Work task >> In the records below, find the line with "Tilauksen peruutus (98, 2462)" and the line with "Отзывы (20, 2297)". Print both exactly, along with every line between them, and no other line.

Collected data entries >>
━━━━━━━━

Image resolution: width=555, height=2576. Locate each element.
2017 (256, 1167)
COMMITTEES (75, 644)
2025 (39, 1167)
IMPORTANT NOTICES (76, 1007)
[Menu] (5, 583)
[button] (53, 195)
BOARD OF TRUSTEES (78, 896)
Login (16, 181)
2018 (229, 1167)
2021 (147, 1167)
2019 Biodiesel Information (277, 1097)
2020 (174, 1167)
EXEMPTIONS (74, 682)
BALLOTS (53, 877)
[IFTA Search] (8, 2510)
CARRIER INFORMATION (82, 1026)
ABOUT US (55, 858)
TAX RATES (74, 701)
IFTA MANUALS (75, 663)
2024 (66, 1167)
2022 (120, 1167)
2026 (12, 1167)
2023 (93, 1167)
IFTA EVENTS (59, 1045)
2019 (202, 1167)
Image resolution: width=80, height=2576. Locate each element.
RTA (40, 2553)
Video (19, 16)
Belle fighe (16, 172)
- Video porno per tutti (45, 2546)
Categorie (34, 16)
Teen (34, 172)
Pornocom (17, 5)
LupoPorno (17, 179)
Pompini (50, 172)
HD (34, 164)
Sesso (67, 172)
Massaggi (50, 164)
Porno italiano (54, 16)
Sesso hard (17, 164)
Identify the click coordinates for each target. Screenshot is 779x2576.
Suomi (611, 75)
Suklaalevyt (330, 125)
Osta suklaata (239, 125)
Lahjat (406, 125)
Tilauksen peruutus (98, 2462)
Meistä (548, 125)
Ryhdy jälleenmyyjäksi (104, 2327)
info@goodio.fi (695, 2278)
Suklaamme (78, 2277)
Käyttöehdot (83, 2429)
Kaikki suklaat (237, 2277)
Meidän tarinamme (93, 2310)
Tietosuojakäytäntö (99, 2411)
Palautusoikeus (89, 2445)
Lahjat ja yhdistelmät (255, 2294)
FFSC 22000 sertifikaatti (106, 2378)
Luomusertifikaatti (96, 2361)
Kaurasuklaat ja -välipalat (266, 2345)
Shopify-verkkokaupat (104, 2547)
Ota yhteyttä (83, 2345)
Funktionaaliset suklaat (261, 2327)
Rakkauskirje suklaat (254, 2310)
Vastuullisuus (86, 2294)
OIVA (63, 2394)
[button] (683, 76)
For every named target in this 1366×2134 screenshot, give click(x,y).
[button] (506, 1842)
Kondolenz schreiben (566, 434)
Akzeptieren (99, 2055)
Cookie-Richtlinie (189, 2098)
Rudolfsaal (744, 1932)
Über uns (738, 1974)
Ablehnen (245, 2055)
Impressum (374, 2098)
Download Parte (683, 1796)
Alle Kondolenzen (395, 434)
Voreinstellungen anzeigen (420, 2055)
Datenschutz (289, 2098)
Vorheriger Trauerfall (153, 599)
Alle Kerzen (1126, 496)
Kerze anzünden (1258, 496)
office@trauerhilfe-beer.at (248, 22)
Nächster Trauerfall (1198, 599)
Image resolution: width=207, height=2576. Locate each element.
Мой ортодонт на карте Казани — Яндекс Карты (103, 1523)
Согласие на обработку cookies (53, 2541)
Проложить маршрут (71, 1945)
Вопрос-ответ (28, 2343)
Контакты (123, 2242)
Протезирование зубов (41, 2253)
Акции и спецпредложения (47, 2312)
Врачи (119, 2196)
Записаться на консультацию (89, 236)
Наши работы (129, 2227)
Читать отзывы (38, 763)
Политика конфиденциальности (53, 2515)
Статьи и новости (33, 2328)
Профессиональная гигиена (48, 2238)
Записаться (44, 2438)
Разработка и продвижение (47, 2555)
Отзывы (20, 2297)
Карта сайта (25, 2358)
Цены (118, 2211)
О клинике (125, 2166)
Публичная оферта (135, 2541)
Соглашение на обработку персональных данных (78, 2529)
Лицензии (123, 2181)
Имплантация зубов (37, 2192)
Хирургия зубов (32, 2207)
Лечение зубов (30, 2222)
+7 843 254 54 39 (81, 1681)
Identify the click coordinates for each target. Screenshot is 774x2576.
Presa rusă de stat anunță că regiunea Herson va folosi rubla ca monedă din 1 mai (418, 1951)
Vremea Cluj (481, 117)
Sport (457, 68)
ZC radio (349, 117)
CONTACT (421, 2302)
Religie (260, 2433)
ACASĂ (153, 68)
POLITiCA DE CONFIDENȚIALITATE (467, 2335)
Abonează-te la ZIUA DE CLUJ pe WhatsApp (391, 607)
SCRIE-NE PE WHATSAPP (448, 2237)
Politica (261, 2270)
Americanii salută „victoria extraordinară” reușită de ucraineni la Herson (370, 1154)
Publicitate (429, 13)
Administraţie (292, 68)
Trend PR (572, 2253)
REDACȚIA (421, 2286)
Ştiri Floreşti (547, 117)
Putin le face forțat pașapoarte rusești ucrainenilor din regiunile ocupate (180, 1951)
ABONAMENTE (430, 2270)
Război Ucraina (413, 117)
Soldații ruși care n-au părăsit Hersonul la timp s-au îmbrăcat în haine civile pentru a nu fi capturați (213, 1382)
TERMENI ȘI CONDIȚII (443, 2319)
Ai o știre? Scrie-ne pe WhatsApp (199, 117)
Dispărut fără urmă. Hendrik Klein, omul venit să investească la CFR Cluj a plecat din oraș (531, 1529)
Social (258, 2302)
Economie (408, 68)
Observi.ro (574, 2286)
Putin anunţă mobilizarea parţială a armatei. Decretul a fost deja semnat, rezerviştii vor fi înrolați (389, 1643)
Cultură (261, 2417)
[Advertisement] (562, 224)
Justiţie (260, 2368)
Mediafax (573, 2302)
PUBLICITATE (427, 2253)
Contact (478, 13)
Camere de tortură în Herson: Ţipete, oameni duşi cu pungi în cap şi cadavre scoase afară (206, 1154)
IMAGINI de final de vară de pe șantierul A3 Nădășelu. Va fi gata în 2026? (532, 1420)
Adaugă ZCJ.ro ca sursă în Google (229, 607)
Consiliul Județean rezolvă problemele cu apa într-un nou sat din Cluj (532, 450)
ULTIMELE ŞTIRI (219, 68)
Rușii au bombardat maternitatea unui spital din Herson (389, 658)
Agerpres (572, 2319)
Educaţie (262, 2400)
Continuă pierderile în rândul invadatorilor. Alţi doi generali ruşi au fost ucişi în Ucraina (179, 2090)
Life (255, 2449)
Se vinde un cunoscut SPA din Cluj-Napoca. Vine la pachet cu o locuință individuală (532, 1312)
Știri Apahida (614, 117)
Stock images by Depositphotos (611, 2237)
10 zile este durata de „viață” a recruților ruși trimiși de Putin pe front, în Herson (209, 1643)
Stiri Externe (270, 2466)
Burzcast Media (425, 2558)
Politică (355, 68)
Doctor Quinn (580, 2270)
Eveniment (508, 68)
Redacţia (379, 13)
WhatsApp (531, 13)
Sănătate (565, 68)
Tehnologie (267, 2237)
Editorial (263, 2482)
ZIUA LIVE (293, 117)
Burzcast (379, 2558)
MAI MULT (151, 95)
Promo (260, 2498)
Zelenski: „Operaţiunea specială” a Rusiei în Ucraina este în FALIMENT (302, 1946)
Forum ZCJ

━━━━━━━━

Response >>
Tilauksen peruutus (98, 2462)
Meistä (548, 125)
Ryhdy jälleenmyyjäksi (104, 2327)
info@goodio.fi (695, 2278)
Suklaamme (78, 2277)
Käyttöehdot (83, 2429)
Kaikki suklaat (237, 2277)
Meidän tarinamme (93, 2310)
Tietosuojakäytäntö (99, 2411)
Palautusoikeus (89, 2445)
Lahjat ja yhdistelmät (255, 2294)
FFSC 22000 sertifikaatti (106, 2378)
Luomusertifikaatti (96, 2361)
Kaurasuklaat ja -välipalat (266, 2345)
Shopify-verkkokaupat (104, 2547)
Ota yhteyttä (83, 2345)
Funktionaaliset suklaat (261, 2327)
Rakkauskirje suklaat (254, 2310)
Vastuullisuus (86, 2294)
OIVA (63, 2394)
[button] (683, 76)
For every named target in this 1366×2134 screenshot, give click(x,y).
[button] (506, 1842)
Kondolenz schreiben (566, 434)
Akzeptieren (99, 2055)
Cookie-Richtlinie (189, 2098)
Rudolfsaal (744, 1932)
Über uns (738, 1974)
Ablehnen (245, 2055)
Impressum (374, 2098)
Download Parte (683, 1796)
Alle Kondolenzen (395, 434)
Voreinstellungen anzeigen (420, 2055)
Datenschutz (289, 2098)
Vorheriger Trauerfall (153, 599)
Alle Kerzen (1126, 496)
Kerze anzünden (1258, 496)
office@trauerhilfe-beer.at (248, 22)
Nächster Trauerfall (1198, 599)
Image resolution: width=207, height=2576. Locate each element.
Мой ортодонт на карте Казани — Яндекс Карты (103, 1523)
Согласие на обработку cookies (53, 2541)
Проложить маршрут (71, 1945)
Вопрос-ответ (28, 2343)
Контакты (123, 2242)
Протезирование зубов (41, 2253)
Акции и спецпредложения (47, 2312)
Врачи (119, 2196)
Записаться на консультацию (89, 236)
Наши работы (129, 2227)
Читать отзывы (38, 763)
Политика конфиденциальности (53, 2515)
Статьи и новости (33, 2328)
Профессиональная гигиена (48, 2238)
Записаться (44, 2438)
Разработка и продвижение (47, 2555)
Отзывы (20, 2297)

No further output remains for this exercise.